Repeat exactly, and only, the lines from the one containing "[Go to slide 1 of 2, active] (253, 1532)" through the last line of the data below.

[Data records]
********************
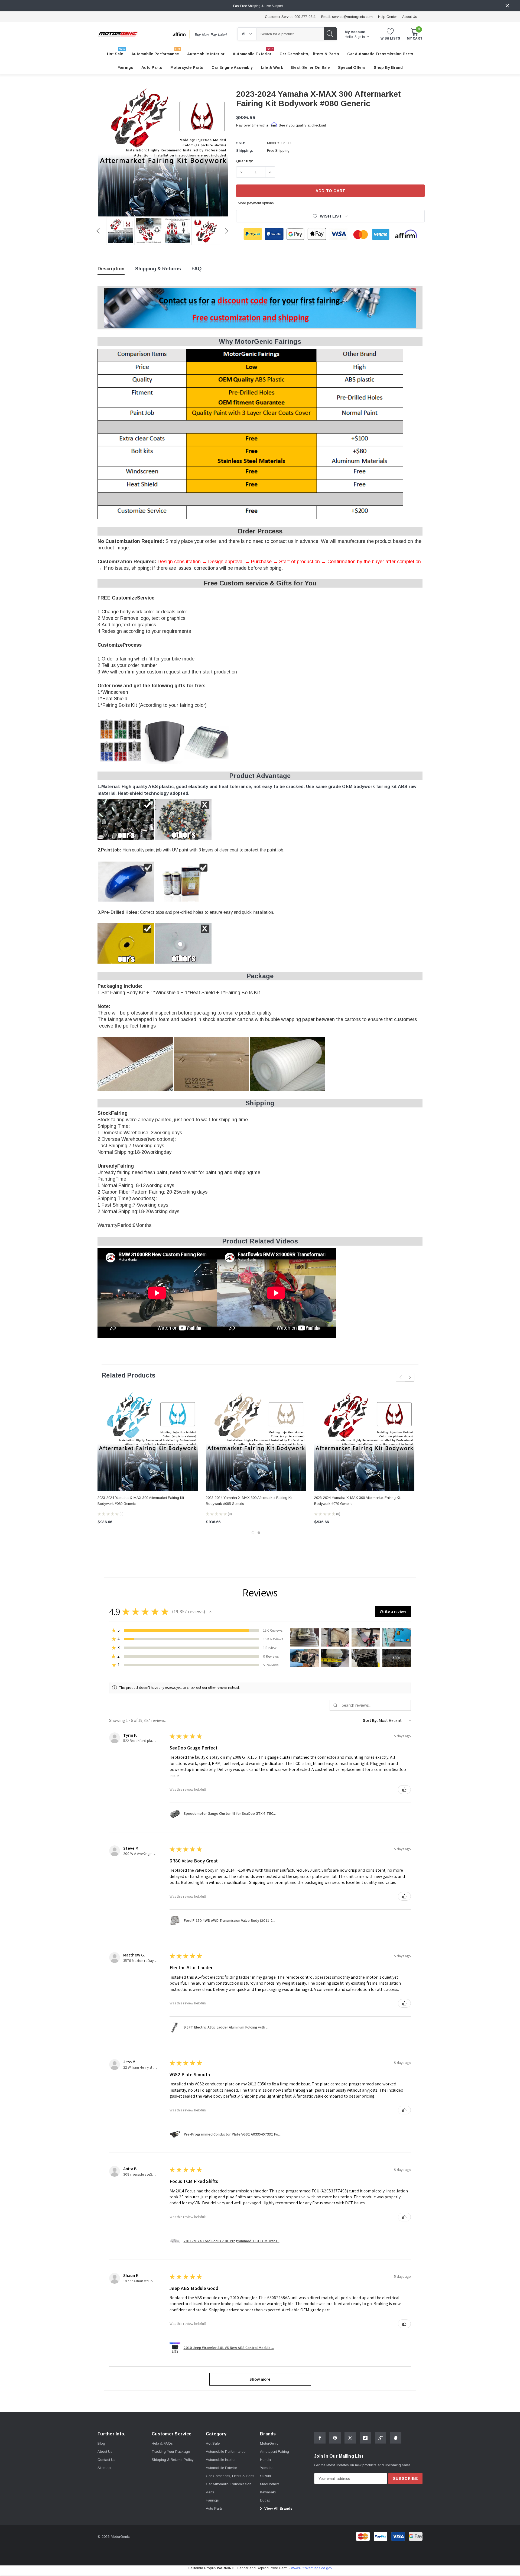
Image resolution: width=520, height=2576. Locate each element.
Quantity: (244, 161)
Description (111, 268)
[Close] (507, 5)
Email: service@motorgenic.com (347, 17)
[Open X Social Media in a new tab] (350, 2438)
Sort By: (370, 1720)
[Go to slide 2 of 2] (259, 1532)
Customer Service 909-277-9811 (290, 17)
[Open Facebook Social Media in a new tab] (320, 2438)
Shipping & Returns (158, 268)
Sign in (360, 36)
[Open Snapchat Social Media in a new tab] (395, 2438)
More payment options (256, 203)
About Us (409, 17)
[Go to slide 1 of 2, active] (253, 1532)
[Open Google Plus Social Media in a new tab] (380, 2438)
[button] (210, 1611)
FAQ (196, 268)
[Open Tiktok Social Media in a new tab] (365, 2438)
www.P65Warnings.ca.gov (311, 2568)
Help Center (387, 17)
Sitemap (104, 2468)
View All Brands (277, 2508)
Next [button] (227, 231)
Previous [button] (98, 231)
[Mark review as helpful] (404, 1789)
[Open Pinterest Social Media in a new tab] (335, 2438)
********************
** RESPONSE FOR THIS EXERCISE **
[Go to slide 1 of 2, active] (253, 1532)
[Open Google Plus Social Media in a new tab] (380, 2438)
[button] (210, 1611)
FAQ (196, 268)
[Open Tiktok Social Media in a new tab] (365, 2438)
www.P65Warnings.ca.gov (311, 2568)
Help Center (387, 17)
Sitemap (104, 2468)
View All Brands (277, 2508)
Next [button] (227, 231)
Previous [button] (98, 231)
[Mark review as helpful] (404, 1789)
[Open Pinterest Social Media in a new tab] (335, 2438)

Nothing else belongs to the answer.